Artsdata-Crawler Permission

To allow the Artsdata crawler to crawl your website, ensure that it is not being blocked. Since there are multiple ways to restrict access to your website, it is important to coordinate with all members of your IT team who manage hosting, including those responsible for servers, firewalls, and web application firewalls.

The Artsdata crawler identifies itself using the User-agent string: artsdata-crawler. To ensure it can crawl your website, avoid blocking this string or any part of it (e.g., "crawler") in your configurations.

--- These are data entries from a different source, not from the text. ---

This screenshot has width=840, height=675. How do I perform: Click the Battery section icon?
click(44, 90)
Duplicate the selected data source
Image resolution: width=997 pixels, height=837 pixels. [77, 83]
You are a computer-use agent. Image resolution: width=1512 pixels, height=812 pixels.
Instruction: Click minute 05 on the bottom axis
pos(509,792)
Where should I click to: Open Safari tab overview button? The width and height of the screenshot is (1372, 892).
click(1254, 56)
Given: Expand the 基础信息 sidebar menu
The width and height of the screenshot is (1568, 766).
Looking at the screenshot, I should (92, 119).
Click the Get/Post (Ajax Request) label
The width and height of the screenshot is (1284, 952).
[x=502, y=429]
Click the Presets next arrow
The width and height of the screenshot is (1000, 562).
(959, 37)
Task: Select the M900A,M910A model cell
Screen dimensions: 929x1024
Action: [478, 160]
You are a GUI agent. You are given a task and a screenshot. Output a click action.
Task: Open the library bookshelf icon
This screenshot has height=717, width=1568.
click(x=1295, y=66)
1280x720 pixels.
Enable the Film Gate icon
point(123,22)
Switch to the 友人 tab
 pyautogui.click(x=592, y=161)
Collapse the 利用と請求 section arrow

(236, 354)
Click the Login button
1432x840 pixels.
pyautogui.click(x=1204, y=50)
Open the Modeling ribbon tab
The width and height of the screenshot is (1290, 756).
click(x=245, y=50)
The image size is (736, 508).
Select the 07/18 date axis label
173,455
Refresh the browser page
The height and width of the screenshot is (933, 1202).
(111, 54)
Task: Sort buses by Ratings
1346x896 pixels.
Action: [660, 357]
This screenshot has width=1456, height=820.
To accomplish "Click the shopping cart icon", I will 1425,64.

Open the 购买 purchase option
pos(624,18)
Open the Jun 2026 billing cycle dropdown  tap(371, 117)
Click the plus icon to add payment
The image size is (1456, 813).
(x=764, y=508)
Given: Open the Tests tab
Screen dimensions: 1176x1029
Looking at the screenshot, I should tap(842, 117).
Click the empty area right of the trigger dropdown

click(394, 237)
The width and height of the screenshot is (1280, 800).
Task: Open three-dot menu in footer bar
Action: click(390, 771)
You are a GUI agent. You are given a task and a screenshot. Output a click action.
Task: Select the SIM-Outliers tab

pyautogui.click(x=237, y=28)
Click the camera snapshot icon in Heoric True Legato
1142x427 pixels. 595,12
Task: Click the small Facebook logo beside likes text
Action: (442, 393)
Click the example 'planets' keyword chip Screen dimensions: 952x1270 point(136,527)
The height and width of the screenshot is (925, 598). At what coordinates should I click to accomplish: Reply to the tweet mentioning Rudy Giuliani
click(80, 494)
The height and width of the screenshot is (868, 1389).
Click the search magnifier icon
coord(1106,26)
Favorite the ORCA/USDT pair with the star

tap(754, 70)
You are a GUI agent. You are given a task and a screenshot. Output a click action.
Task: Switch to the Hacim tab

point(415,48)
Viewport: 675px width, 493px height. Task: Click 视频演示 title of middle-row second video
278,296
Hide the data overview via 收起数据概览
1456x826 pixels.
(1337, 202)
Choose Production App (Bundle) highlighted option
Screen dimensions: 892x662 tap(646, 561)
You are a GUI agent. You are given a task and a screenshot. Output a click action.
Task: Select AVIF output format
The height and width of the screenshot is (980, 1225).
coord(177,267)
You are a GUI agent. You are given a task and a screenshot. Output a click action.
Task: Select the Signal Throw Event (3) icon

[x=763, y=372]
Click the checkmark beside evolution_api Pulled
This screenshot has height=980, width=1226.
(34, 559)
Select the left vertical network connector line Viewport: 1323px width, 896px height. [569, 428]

The Artsdata crawler also includes a version number appended to the User-agent string. While the version number can be safely ignored, the full User-agent string typically looks like this: artsdata-crawler/1.3.0, where the version may change as the code is updated.

The primary tool for managing crawler access to your website is the robots.txt file. Ensure that your robots.txt file explicitly allows the Artsdata crawler if necessary.

Here’s how to check and configure robots.txt to allow the Artsdata crawler:

1. Locate your robots.txt File

The robots.txt file should be located in the root directory of your website (e.g., https://yourwebsite.com/robots.txt).

2. Add a rule

To allow all crawlers (*) or at least add a rule to allow the Artsdata Crawler. For example, add the following lines to the top of your robots.txt file to explicitly allow the Artsdata crawler:

User-agent: *
Allow: /

OR if you already have other rules to keep...

User-agent: artsdata-crawler
Allow: /

...other rules...

Either configuration allows the Artsdata crawler to access all pages on your website.

3. Save and Upload

Save the updated robots.txt file and upload it to the root directory of your website.

4. Test Your Configuration

Use tools like Google Search Console’s Robots Testing Tool or other online robots.txt validators to ensure your configuration is correct.

You can also do a test by:

  1. copy a url with an event on your website
  2. go https://kg.artsdata.ca
  3. paste your event url into the search box (top right) and click the Search button
  4. In the search results page click the option to dereference.
  5. If there is a message saying Could not detect structured data. Connection reset by peer. The destination may be blocking user-agent: 'artsdata-crawler' then the artsdata-crawler is still being blocked.